British Underwater Sports Association
- Abbreviation: BUSA
- Formation: 1997
- Type: NGO
- Purpose: International representation
- Headquarters: United Kingdom
- Region served: United Kingdom
- President: Ken Kirby
- Affiliations: CMAS CMAS Europe

= British Underwater Sports Association =

National sporting association

British Underwater Sports Association (BUSA) is the British affiliate of the Sports Committee of Confédération Mondiale des Activités Subaquatiques (CMAS).

It was created in 1997 to fill the vacancy on the CMAS Sport Committee for the United Kingdom caused by the expulsion of the British Sub-Aqua Club from CMAS in order to ensure ongoing access to international competition offered by CMAS for British underwater sports teams.

Its members include the British Finswimming Association, British Octopush Association and British Spearfishing Association.

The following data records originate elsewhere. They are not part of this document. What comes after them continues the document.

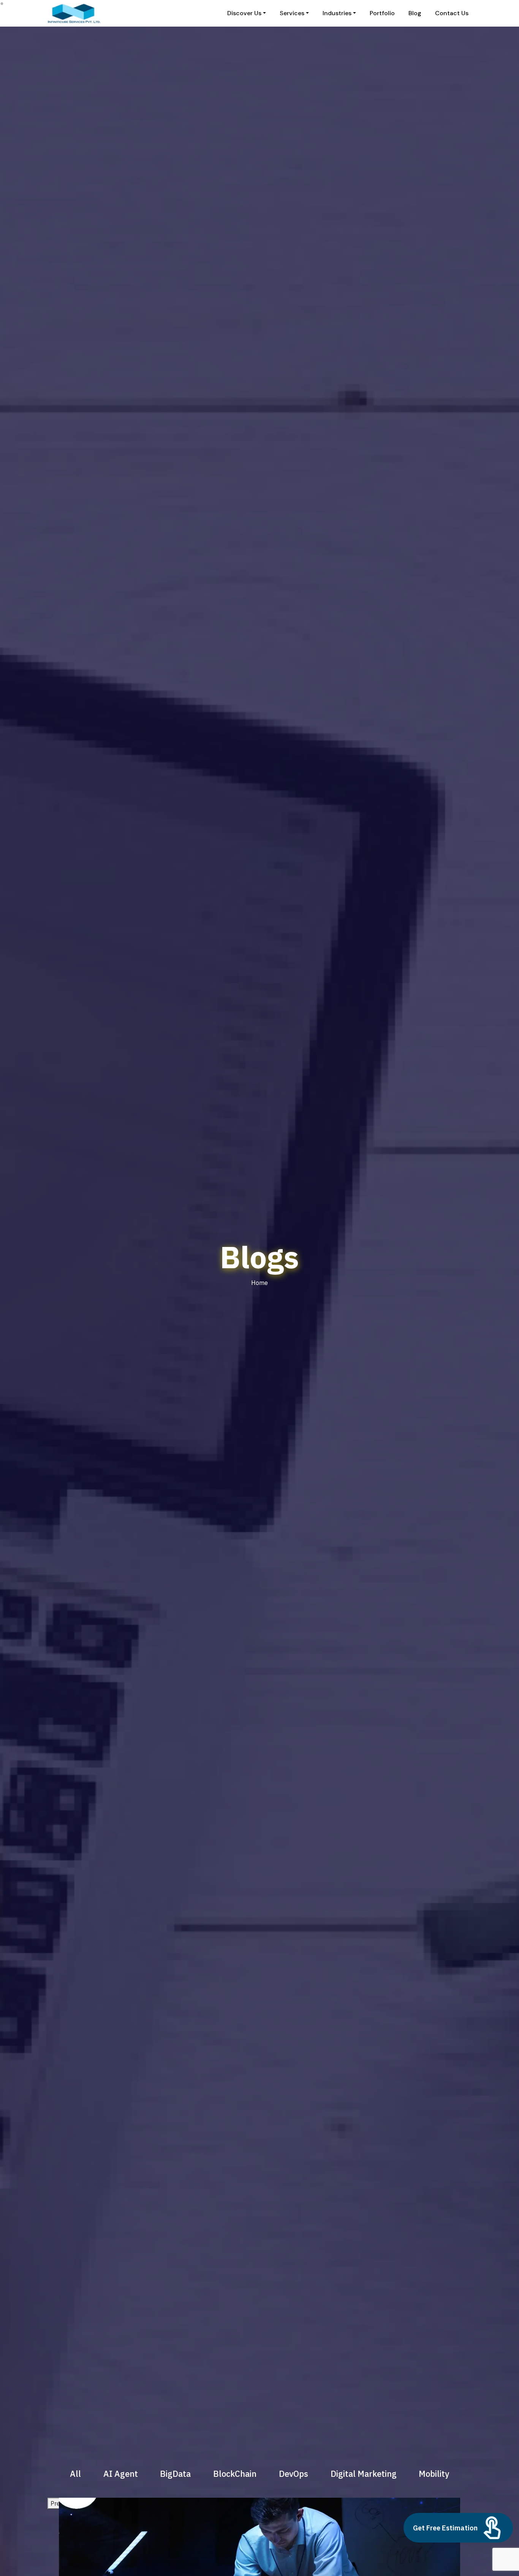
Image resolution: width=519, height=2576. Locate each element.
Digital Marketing (364, 2473)
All (75, 2473)
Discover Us (244, 13)
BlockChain (234, 2473)
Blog (414, 13)
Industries (337, 13)
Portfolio (382, 13)
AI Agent (120, 2473)
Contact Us (451, 13)
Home (259, 1282)
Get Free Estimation (445, 2528)
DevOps (293, 2473)
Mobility (434, 2473)
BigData (175, 2473)
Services (292, 13)
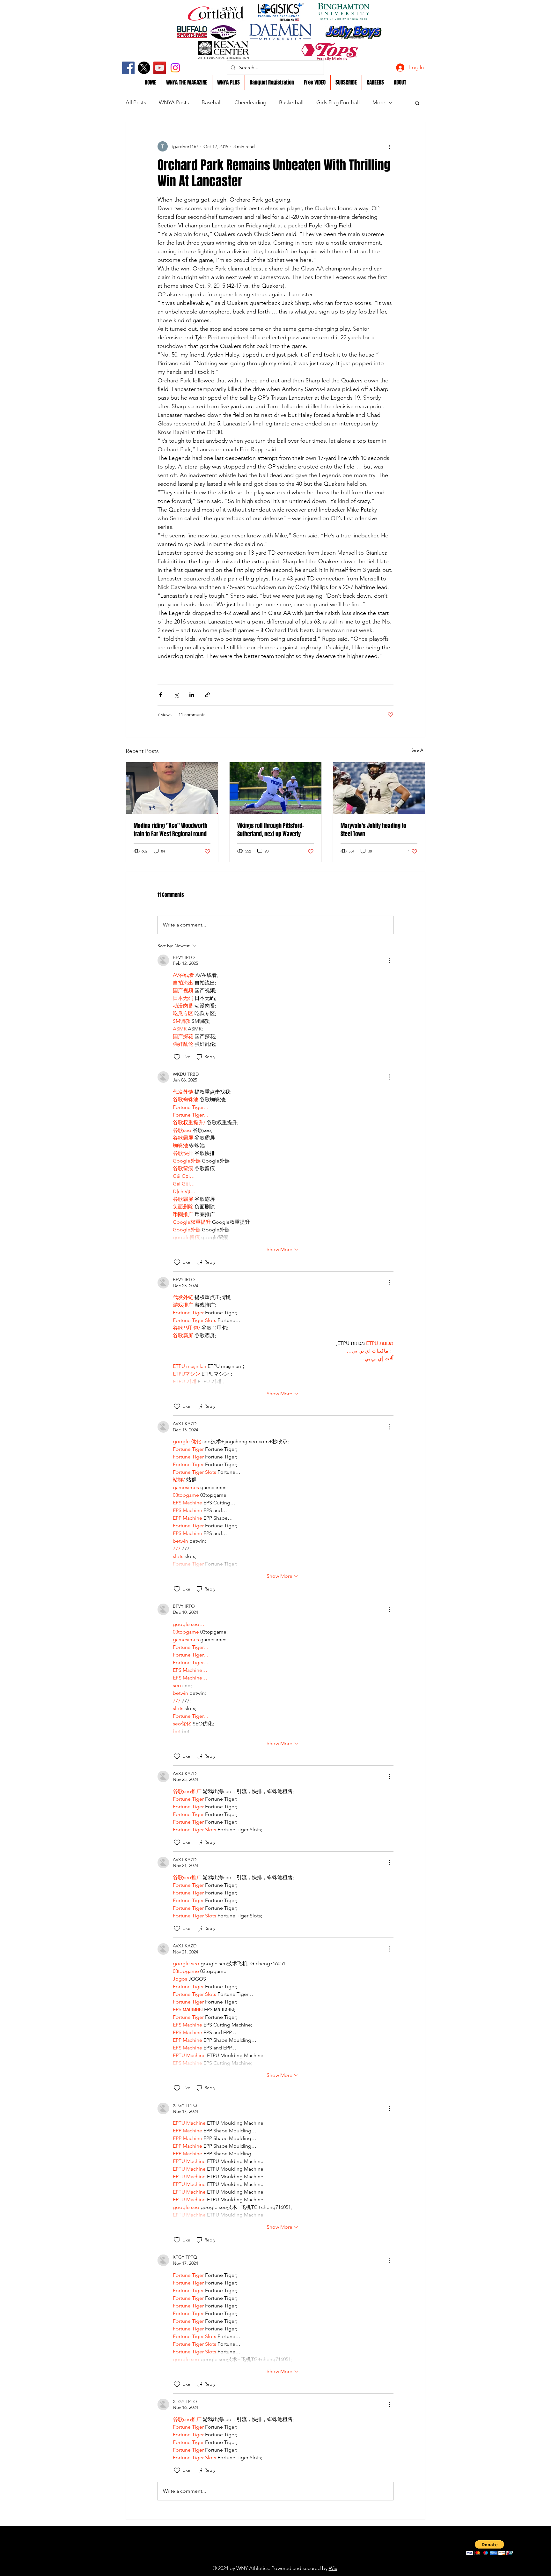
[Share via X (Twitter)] (176, 695)
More (378, 102)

Its role is exclusively one of representation of British underwater sports at the international level. It does not have any recognition from the British government or the governments of the four constituent countries of the UK. BUSA members seeking government funding for sporting activities are required to obtain a letter of support from the National Governing Body (NGB) for Sub Aqua in their country. These include the BSAC for the UK and England, Northern Ireland Federation of Sub-Aqua Clubs for Northern Ireland, the Scottish Sub Aqua Club for Scotland and the Welsh Association of Sub Aqua Clubs for Wales. However, in June 2013, UK Sport and Sport England reportedly published their requirements for the acceptance of BUSA as the NGB for underwater sports in the UK.